Директор покосился на Бернарда кисло. Но пропуск был со штампом канцелярии Главноуправителя, и внизу размашисто чернело: Мустафа Монд. Все в полнейшем порядке. Придраться было не к чему. Директор поставил свои инициалы – две бледных приниженных буковки в ногах у жирной подписи Главноуправителя – и хотел уже вернуть листок без всяких комментариев и без напутственного дружеского «С Фордом!», но тут взгляд его наткнулся на слово «Нью-Мексико».
– Резервация в Нью-Мексико? – произнес он, и в голосе его неожиданно послышалось – и на лице, поднятом к Бернарду, изобразилось – взволнованное удивление.
В свою очередь удивленный, Бернард кивнул. Пауза.
Директор откинулся на спинку кресла, хмурясь.
– Сколько же тому лет? – проговорил он, обращаясь больше к себе самому, чем к Бернарду. – Двадцать, пожалуй. Если не все двадцать пять. Я был тогда примерно в вашем возрасте… – Он вздохнул, покачал головой.
Бернарду стало неловко в высшей степени. Директор, человек предельно благопристойный, щепетильно корректный, и на тебе – совершает такой вопиющий ляпсус! Бернарду хотелось отвернуться, выбежать из кабинета. Не то чтобы он сам считал в корне предосудительным вести речь об отдаленном прошлом – от подобных гипнопедических предрассудков он уже полностью освободился, как ему казалось. Конфузно ему стало оттого, что Директор был ему известен как ярый враг нарушений приличия, и вот этот же самый Директор нарушал теперь запрет. Что же его понудило, толкнуло предаться воспоминаниям? Подавляя неловкость, Бернард жадно слушал.

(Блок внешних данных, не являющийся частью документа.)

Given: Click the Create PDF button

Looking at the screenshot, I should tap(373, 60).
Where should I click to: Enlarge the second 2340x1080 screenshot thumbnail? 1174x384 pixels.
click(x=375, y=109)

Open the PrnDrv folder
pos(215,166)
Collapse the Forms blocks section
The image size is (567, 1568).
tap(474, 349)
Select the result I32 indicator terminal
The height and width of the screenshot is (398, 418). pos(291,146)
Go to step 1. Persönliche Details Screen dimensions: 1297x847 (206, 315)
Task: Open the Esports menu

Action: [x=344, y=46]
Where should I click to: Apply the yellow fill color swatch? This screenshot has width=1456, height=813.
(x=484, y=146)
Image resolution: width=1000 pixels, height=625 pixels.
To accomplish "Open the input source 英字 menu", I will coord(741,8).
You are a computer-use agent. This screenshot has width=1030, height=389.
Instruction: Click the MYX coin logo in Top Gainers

– Мне, как и вам, – говорил Директор, – захотелось взглянуть на дикарей. Я взял пропуск в Нью-Мексико и отправился туда на краткий летний отдых. С девушкой, моей очередной подругой. Она была бета-минусовичка и, кажется… (он закрыл глаза), кажется, русоволосая. Во всяком случае, пневматична, чрезвычайно пневматична – это я помню. Ну-с, глядели мы там на дикарей, на лошадях катались и тому подобное. А потом, в последний уже почти день моего отпуска, потом вдруг… пропала без вести моя подруга. Мы с ней поехали кататься на одну из этих мерзких гор, было невыносимо жарко, душно, и, поев, мы прилегли и уснули. Вернее, я уснул. Она же, видимо, встала и пошла прогуляться. Когда я проснулся, ее рядом не было. А разразилась ужасающая гроза, буквально ужасающая. Лило, грохотало, слепило молниями; лошади наши сорвались с привязи и ускакали; я упал, пытаясь удержать их, и ушиб колено, да так, что вконец охромел. Но все же я искал, звал, разыскивал. Нигде ни следа. Тогда я подумал, что она, должно быть, вернулась одна на туристский пункт отдыха. Чуть не ползком стал спускаться обратно в долину. Колено болело мучительно, а свои таблетки сомы я потерял. Спускался я не один час. Уже после полуночи добрался до пункта. И там ее не было; там ее не было, – повторил Директор. Помолчал. – На следующий день провели поиски. Но найти мы ее не смогли. Должно быть, упала в ущелье куда-нибудь, или растерзал ее кугуар. Одному Форду известно. Так или иначе, происшествие ужасное. Расстроило меня чрезвычайно. Я бы даже сказал, чрезмерно. Ибо, в конце концов, несчастный случай такого рода может произойти с каждым; и, разумеется, общественный организм продолжает жить, несмотря на смену составляющих его клеток.